Discovery of Next-Generation Tropomyosin Receptor Kinase Inhibitors for Combating Multiple Resistance Associated with Protein Mutation
Linsheng Zhuo, Mingshu Wang, Fengxu Wu, Hong-Chuang Xu, Yi Gong, Zhi‐Cheng Yu, Yan-Guang Tian, Chao Pang, Ge‐Fei Hao, Wei Huang, Guang‐Fu Yang
Abstract
Tropomyosin receptor kinase (TRK) inhibition is an effective therapeutic approach for treatment of a variety of cancers. Despite the use of first-generation TRK inhibitor (TRKI) larotrectinib (1) resulting in significant therapeutic response in patients, acquired resistance develops invariably. The emergence of secondary mutations occurring at the solvent-front, xDFG, and gatekeeper regions of TRK represents a common mechanism for acquired resistance. However, xDFG mutations remain insensitive to second-generation macrocyclic TRKIs selitrectinib (3) and repotrectinib (4) designed to overcome the resistance mediated by solvent-front and gatekeeper mutations.

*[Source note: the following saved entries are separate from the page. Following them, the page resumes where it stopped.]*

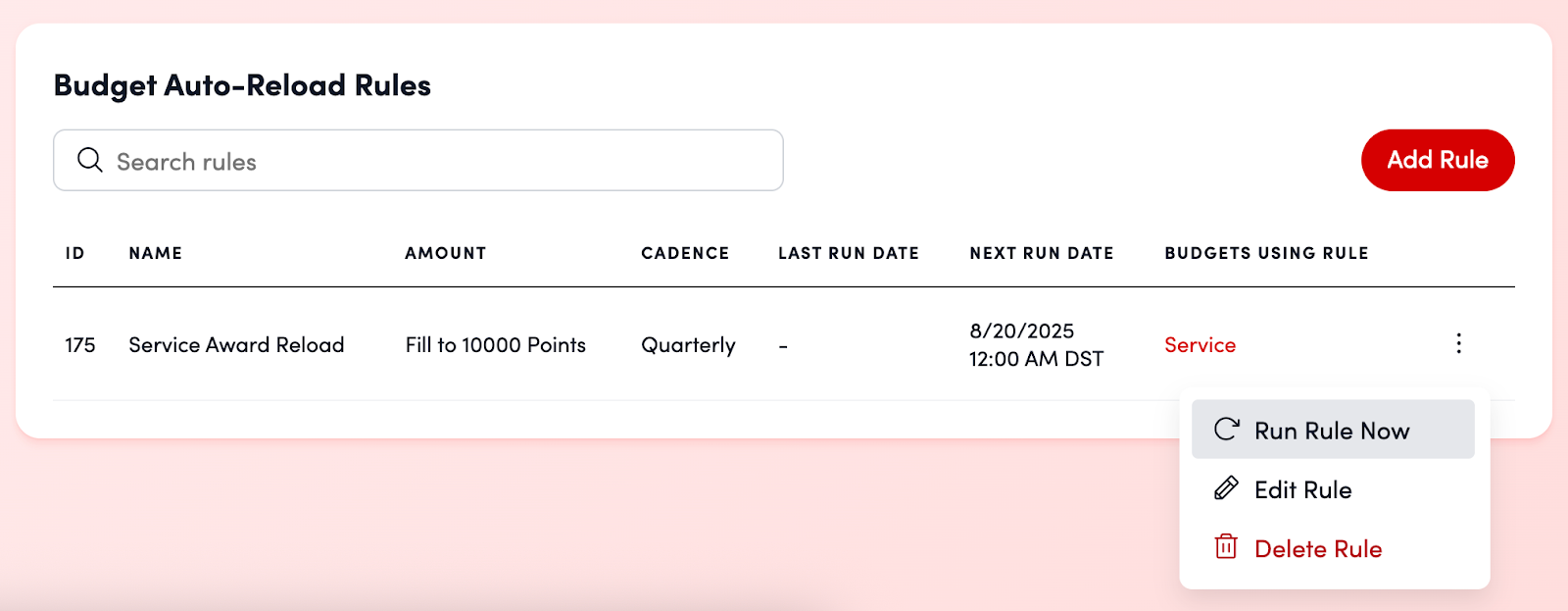This screenshot has width=1568, height=611.
Task: Click the LAST RUN DATE header
Action: [849, 253]
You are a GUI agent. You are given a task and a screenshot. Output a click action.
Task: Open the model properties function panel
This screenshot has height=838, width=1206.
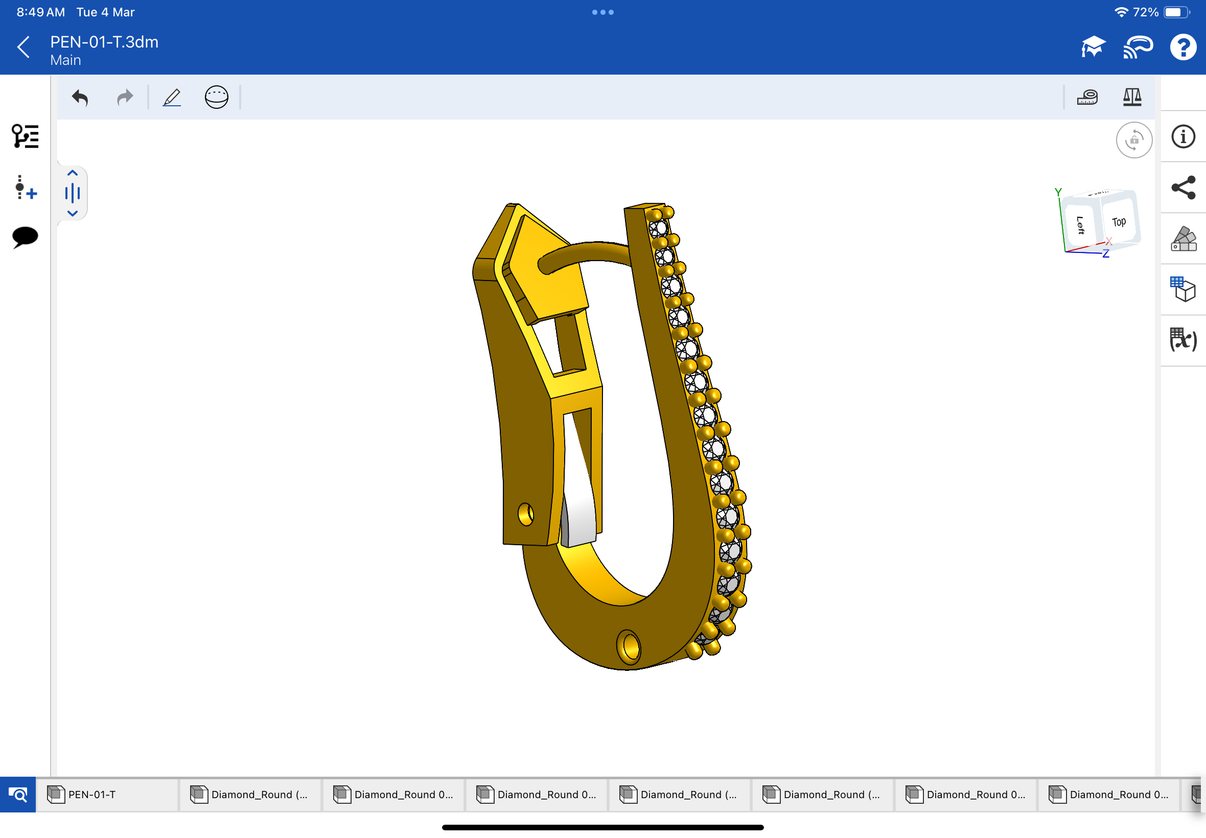(1183, 340)
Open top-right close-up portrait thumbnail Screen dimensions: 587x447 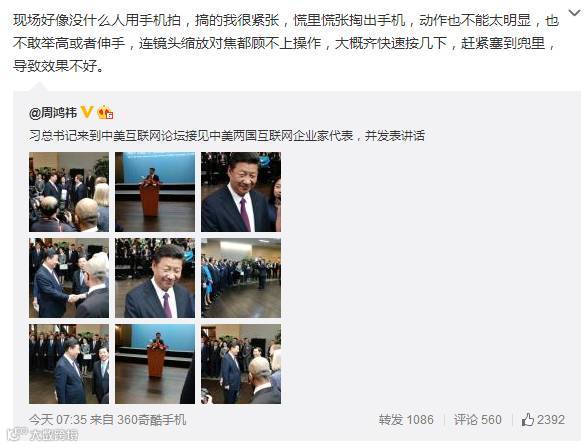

Here, we report the structure-based drug design and discovery of a next-generation TRKI. The structure–activity relationship studies culminated in the identification of a promising drug candidate 8 that showed excellent in vitro potency on a panel of TRK mutants, especially TRKAG667C in the xDFG motif, and improved in vivo efficacy than 1 and 3 in TRK wild-type and mutant fusion-driven tumor xenograft models, respectively.